YOUR ASSIGNMENT -
Reproduce the data between the lines holding "Identify the location of ohlc-value: 3,650.955." and "coordinates (56, 420).", inclusive, with "Image resolution" changed to "Screen size" and nothing else altered.

ENTRIES SUPPLIED -
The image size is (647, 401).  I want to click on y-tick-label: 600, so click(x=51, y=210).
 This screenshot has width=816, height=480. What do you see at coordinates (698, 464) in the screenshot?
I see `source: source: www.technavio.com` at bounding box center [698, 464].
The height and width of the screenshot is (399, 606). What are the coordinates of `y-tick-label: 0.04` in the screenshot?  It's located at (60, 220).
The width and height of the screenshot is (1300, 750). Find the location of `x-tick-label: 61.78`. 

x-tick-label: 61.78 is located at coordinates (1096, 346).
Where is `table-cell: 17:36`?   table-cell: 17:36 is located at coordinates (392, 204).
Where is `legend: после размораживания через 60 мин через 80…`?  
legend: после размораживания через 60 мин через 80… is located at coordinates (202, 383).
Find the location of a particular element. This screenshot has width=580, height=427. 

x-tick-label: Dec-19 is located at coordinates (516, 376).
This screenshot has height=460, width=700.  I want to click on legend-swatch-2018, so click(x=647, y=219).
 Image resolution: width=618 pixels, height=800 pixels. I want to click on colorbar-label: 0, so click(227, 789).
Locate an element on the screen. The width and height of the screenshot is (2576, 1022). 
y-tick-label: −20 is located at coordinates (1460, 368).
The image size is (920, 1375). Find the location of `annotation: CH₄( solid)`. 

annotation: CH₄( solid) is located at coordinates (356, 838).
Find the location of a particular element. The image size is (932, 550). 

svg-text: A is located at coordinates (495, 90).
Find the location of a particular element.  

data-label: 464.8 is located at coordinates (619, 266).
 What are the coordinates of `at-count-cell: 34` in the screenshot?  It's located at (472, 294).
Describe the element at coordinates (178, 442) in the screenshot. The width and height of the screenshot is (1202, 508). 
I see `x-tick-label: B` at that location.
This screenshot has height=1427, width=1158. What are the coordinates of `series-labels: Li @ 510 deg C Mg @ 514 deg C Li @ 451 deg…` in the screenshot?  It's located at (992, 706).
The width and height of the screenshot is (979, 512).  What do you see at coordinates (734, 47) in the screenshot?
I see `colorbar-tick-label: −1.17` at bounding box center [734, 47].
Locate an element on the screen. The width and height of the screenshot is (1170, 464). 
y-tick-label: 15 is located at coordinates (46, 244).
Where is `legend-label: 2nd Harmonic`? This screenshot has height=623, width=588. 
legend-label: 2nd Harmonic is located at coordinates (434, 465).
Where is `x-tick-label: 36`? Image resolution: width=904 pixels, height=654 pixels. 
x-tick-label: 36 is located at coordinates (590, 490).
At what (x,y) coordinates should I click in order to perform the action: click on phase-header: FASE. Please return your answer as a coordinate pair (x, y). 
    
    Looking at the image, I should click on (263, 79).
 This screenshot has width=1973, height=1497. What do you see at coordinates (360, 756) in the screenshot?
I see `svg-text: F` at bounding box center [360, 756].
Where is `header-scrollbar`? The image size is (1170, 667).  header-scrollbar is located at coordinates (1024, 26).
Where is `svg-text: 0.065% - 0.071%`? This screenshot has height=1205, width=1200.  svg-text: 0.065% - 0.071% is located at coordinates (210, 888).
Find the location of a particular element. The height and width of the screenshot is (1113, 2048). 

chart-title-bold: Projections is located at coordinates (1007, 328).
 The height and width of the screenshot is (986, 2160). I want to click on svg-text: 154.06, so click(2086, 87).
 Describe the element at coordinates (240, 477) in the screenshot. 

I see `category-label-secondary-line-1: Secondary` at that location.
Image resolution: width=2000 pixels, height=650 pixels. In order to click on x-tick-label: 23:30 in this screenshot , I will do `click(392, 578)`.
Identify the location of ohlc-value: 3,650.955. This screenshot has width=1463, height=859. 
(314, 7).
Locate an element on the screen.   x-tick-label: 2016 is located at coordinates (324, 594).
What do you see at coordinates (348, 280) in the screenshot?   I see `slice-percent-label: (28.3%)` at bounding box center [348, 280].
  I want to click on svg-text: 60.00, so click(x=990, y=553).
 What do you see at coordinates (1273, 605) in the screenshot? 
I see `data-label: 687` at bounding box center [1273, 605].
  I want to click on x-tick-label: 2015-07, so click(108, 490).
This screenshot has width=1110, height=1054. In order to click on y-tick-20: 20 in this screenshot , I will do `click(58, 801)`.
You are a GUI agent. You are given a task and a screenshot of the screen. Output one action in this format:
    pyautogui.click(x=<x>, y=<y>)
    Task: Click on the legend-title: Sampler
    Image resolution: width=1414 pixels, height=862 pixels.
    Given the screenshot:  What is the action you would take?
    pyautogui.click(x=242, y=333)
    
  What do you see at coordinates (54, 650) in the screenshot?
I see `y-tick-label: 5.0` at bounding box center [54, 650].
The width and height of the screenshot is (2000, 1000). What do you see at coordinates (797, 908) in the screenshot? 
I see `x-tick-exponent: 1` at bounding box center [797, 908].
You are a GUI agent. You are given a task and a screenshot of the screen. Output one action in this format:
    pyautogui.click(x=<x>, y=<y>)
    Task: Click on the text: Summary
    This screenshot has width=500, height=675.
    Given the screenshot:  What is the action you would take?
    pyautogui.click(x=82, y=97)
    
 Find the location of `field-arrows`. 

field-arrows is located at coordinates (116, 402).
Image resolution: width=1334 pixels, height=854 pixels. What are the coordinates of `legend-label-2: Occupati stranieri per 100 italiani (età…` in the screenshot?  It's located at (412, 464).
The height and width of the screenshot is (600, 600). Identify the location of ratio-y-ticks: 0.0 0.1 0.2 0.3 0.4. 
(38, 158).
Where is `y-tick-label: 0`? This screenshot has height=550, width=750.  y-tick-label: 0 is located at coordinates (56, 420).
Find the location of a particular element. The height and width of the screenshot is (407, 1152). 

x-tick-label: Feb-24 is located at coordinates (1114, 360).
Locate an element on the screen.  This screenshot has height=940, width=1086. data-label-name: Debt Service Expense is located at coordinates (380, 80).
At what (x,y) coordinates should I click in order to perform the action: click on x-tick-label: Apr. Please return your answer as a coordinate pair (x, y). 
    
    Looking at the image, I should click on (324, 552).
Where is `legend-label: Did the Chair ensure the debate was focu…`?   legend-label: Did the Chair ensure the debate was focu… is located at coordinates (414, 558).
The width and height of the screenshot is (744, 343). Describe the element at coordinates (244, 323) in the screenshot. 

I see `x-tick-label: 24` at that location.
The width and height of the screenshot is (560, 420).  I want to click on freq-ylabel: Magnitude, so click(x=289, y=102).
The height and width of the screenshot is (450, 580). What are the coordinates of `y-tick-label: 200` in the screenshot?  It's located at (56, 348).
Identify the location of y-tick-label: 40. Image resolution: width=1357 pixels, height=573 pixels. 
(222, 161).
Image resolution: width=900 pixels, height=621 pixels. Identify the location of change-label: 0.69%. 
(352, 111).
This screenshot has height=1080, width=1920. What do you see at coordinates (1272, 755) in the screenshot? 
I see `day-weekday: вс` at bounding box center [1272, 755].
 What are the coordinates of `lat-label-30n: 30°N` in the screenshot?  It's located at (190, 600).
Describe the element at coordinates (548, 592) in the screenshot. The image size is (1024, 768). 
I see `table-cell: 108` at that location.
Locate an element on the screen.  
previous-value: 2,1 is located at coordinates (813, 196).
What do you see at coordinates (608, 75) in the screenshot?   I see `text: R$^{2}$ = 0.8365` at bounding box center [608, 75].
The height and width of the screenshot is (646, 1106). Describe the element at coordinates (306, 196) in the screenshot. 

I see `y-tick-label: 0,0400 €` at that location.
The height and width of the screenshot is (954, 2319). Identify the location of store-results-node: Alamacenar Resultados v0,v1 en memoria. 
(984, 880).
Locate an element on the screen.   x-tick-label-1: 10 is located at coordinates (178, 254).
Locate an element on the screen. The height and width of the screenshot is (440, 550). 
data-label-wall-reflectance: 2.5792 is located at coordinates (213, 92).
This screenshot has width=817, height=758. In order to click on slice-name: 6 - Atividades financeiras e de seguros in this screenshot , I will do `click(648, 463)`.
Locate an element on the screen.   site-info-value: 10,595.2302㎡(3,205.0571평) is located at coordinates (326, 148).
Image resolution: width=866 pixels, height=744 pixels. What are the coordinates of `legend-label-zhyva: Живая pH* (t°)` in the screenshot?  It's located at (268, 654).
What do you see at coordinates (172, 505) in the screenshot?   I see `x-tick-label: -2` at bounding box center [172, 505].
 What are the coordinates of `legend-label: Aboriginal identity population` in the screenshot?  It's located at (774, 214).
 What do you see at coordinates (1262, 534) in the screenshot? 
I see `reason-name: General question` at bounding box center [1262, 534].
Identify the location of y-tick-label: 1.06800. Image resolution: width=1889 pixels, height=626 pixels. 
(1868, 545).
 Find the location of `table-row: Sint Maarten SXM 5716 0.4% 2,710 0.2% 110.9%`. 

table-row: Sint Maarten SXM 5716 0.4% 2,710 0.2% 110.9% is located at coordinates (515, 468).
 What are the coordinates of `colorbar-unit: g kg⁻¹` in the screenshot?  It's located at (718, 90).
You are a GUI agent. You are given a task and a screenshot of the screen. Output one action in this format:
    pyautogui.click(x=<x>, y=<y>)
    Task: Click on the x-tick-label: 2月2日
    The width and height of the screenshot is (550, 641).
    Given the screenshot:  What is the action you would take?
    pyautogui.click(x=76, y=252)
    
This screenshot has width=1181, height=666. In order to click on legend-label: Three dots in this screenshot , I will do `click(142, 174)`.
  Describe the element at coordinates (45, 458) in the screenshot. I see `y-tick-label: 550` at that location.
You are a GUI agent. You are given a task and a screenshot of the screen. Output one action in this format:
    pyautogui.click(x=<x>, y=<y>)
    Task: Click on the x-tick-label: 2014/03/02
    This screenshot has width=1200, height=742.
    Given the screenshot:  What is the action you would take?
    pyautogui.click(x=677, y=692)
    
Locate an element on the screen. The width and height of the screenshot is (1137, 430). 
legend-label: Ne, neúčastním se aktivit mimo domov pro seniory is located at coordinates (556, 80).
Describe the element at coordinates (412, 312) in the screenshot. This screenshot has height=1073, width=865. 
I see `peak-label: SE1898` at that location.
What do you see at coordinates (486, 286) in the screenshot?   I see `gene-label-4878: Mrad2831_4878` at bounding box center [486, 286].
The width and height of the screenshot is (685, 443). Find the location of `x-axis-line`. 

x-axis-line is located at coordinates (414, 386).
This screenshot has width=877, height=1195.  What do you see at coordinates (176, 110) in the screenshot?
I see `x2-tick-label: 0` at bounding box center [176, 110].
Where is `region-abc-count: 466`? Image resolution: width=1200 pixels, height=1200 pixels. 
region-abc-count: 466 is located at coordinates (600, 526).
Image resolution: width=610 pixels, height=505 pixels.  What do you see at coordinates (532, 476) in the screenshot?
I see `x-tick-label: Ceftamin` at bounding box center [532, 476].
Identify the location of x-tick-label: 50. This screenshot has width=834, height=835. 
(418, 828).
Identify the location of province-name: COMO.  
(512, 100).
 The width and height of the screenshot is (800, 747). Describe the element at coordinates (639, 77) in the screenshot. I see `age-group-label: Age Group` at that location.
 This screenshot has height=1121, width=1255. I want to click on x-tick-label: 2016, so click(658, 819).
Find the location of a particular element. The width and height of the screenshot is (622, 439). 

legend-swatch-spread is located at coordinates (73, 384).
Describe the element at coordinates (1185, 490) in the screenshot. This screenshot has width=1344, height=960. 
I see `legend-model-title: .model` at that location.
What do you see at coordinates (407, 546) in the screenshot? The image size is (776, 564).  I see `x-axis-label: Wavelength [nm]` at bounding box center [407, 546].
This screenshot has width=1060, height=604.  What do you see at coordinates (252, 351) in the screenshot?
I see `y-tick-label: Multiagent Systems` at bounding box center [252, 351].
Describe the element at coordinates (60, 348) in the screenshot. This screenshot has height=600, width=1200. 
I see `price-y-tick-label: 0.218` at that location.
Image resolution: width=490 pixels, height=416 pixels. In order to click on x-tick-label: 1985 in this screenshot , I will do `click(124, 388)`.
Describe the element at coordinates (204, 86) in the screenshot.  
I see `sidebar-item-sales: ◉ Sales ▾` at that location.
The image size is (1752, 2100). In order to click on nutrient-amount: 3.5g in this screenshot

SOLUTION TO THIS PROBLEM -
Identify the location of ohlc-value: 3,650.955. This screenshot has width=1463, height=859. 
(314, 7).
Locate an element on the screen.   x-tick-label: 2016 is located at coordinates (324, 594).
What do you see at coordinates (348, 280) in the screenshot?   I see `slice-percent-label: (28.3%)` at bounding box center [348, 280].
  I want to click on svg-text: 60.00, so click(x=990, y=553).
 What do you see at coordinates (1273, 605) in the screenshot? 
I see `data-label: 687` at bounding box center [1273, 605].
  I want to click on x-tick-label: 2015-07, so click(108, 490).
This screenshot has width=1110, height=1054. In order to click on y-tick-20: 20 in this screenshot , I will do `click(58, 801)`.
You are a GUI agent. You are given a task and a screenshot of the screen. Output one action in this format:
    pyautogui.click(x=<x>, y=<y>)
    Task: Click on the legend-title: Sampler
    Screen size: width=1414 pixels, height=862 pixels.
    Given the screenshot:  What is the action you would take?
    pyautogui.click(x=242, y=333)
    
  What do you see at coordinates (54, 650) in the screenshot?
I see `y-tick-label: 5.0` at bounding box center [54, 650].
The width and height of the screenshot is (2000, 1000). What do you see at coordinates (797, 908) in the screenshot? 
I see `x-tick-exponent: 1` at bounding box center [797, 908].
You are a GUI agent. You are given a task and a screenshot of the screen. Output one action in this format:
    pyautogui.click(x=<x>, y=<y>)
    Task: Click on the text: Summary
    This screenshot has width=500, height=675.
    Given the screenshot:  What is the action you would take?
    pyautogui.click(x=82, y=97)
    
 Find the location of `field-arrows`. 

field-arrows is located at coordinates (116, 402).
Screen size: width=1334 pixels, height=854 pixels. What are the coordinates of `legend-label-2: Occupati stranieri per 100 italiani (età…` in the screenshot?  It's located at (412, 464).
The height and width of the screenshot is (600, 600). Identify the location of ratio-y-ticks: 0.0 0.1 0.2 0.3 0.4. 
(38, 158).
Where is `y-tick-label: 0`? This screenshot has height=550, width=750.  y-tick-label: 0 is located at coordinates (56, 420).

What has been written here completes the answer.